— START Page extract —
The daemon runs as one process per corpus, spawned automatically on the first client connection, serving clients over a Unix domain socket via a JSON-RPC 2.0 protocol. A Rust client (DaemonClient) ships in the same crate and is the shared entry point for all consumers (bindings, terminal tools, integration tests). Idle daemons shut themselves down after a configurable timeout (default 30 minutes).

See docs/daemon-protocol.md for more details.

Terminal interfaces

montre-tui is a companion project building terminal clients on top of the daemon described above: independent panes for reading, KWIC browsing, CoNLL-U inspection, document picking, vocabulary, named-results browsing, statistics, etc. Each pane is its own process in its own terminal (or in your terminal multiplexer of choice), and the daemon coordinates the shared state (anchored focus across panes, named results, query history) between them. Currently in early development.
— END Page extract —
— START Dataset content —
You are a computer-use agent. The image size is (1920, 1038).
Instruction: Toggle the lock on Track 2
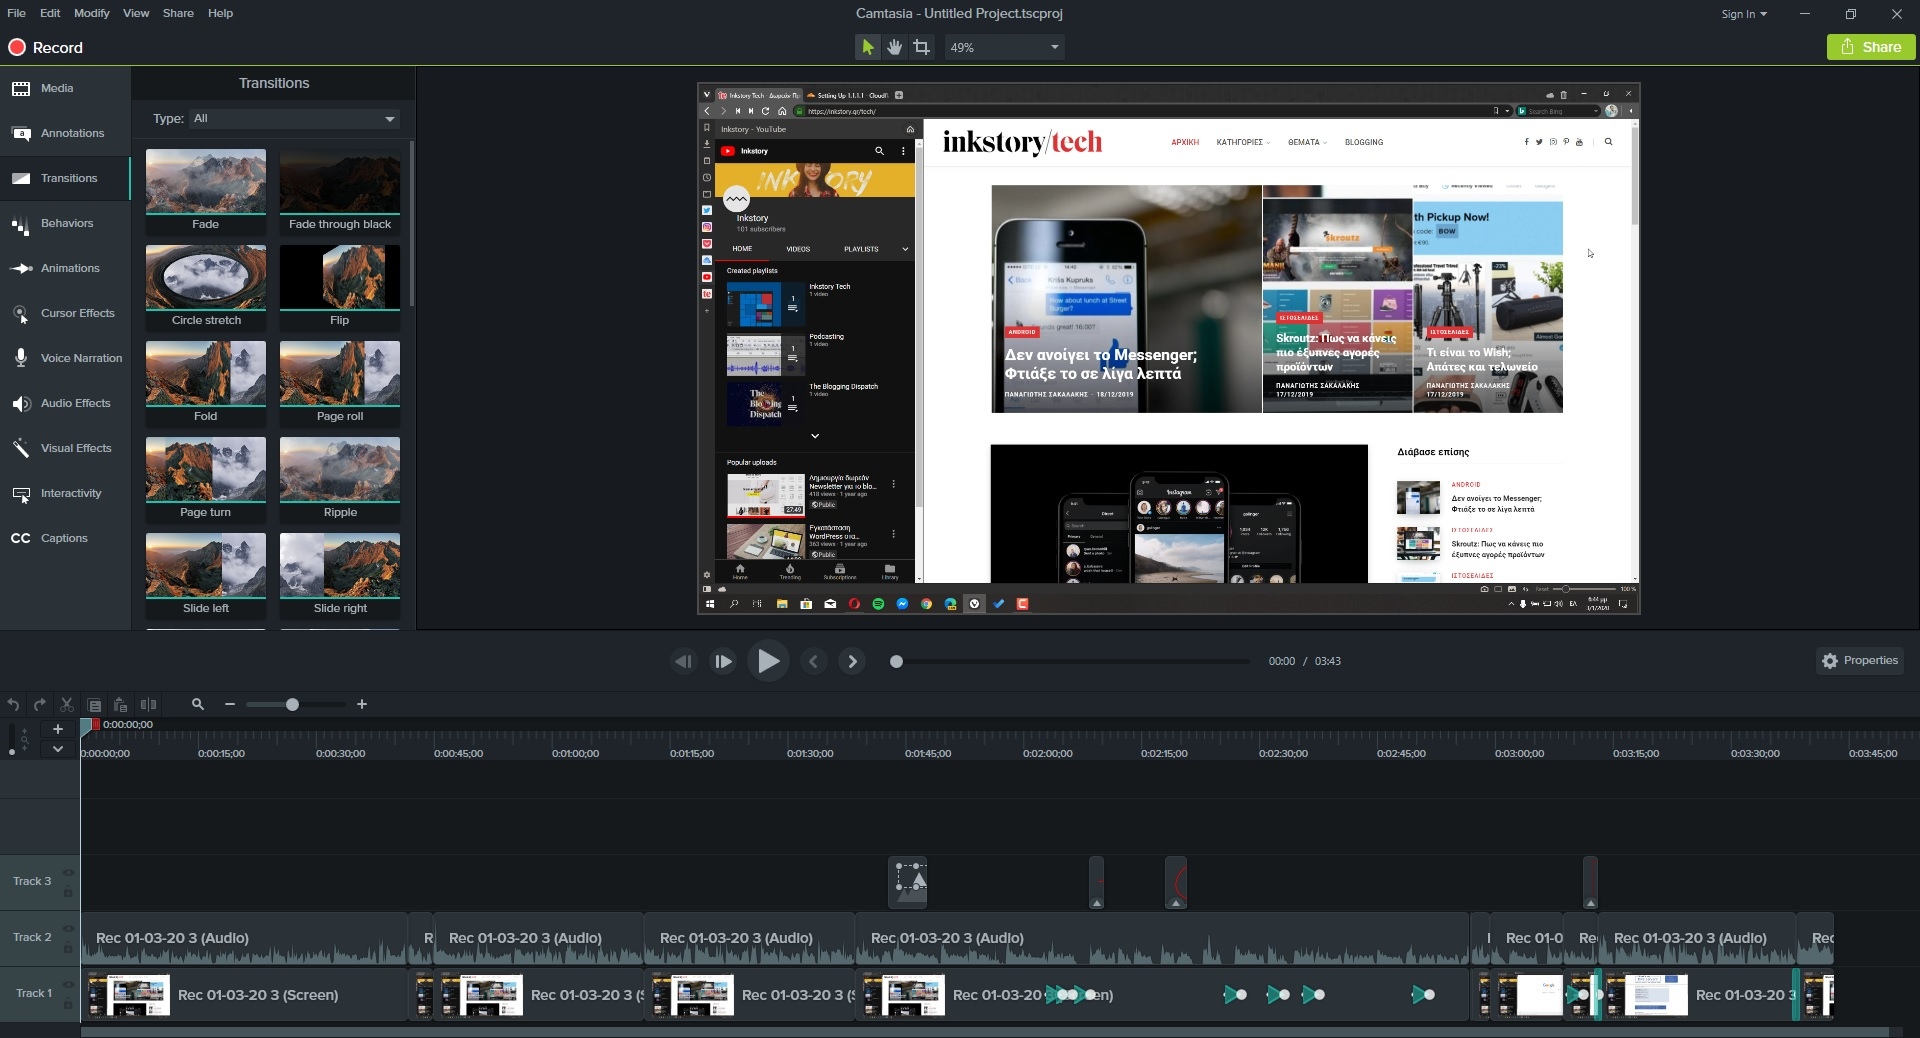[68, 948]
— END Dataset content —
— START Dataset content —
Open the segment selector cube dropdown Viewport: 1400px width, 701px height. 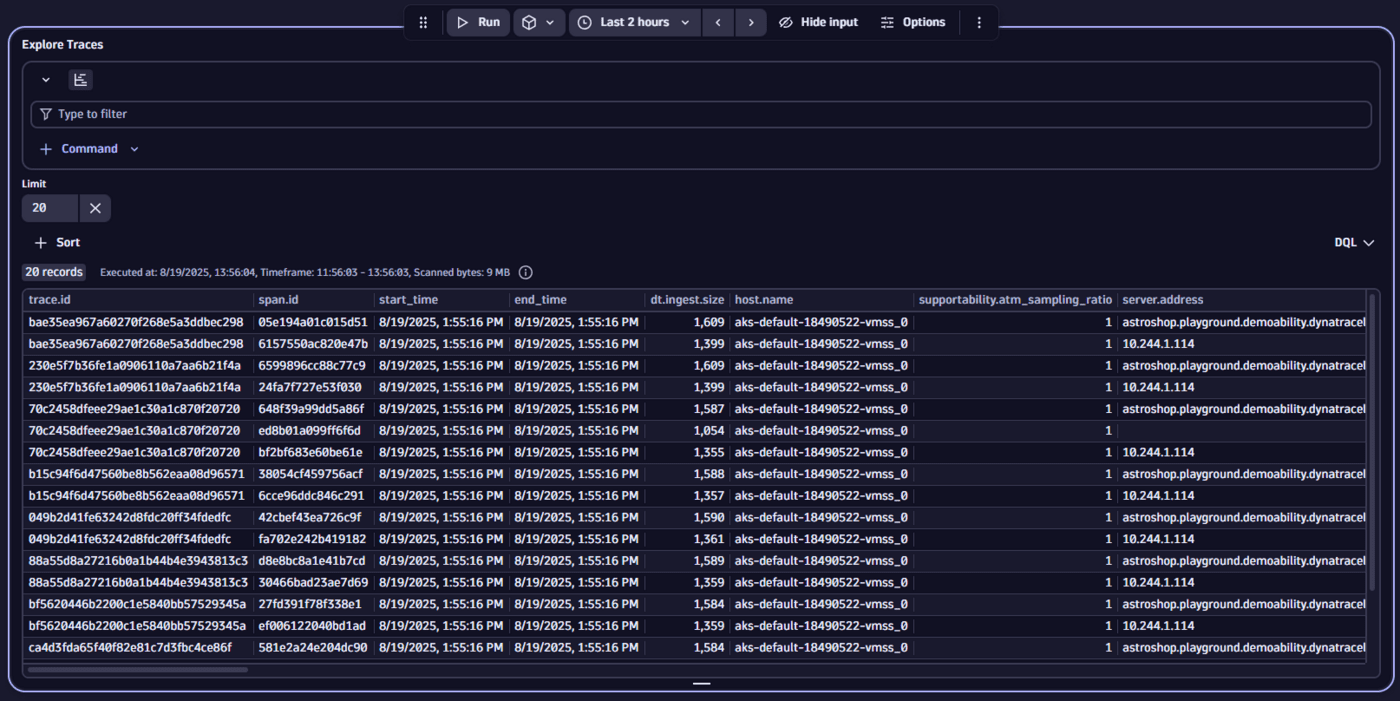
— END Dataset content —
- _Exercise tasks_:
1. Copy the part of the daemon text between "See docs/daemon-protocol.md for" and "in early development.", inclusive, changing "terminal multiplexer" to "window manager".
2. Answer these questions from the daemon text.
(a) What is the default timeout after which idle daemons shut down?
(b) What protocol does the daemon use to serve clients over a Unix domain socket?
(c) In montre-tui, what coordinates the shared state between panes?
The material placed after the text is separate from it.

- _Results in order_:
1.
See docs/daemon-protocol.md for more details.

Terminal interfaces

montre-tui is a companion project building terminal clients on top of the daemon described above: independent panes for reading, KWIC browsing, CoNLL-U inspection, document picking, vocabulary, named-results browsing, statistics, etc. Each pane is its own process in its own terminal (or in your window manager of choice), and the daemon coordinates the shared state (anchored focus across panes, named results, query history) between them. Currently in early development.

2.
(a) 30 minutes.
(b) JSON-RPC 2.0.
(c) The daemon.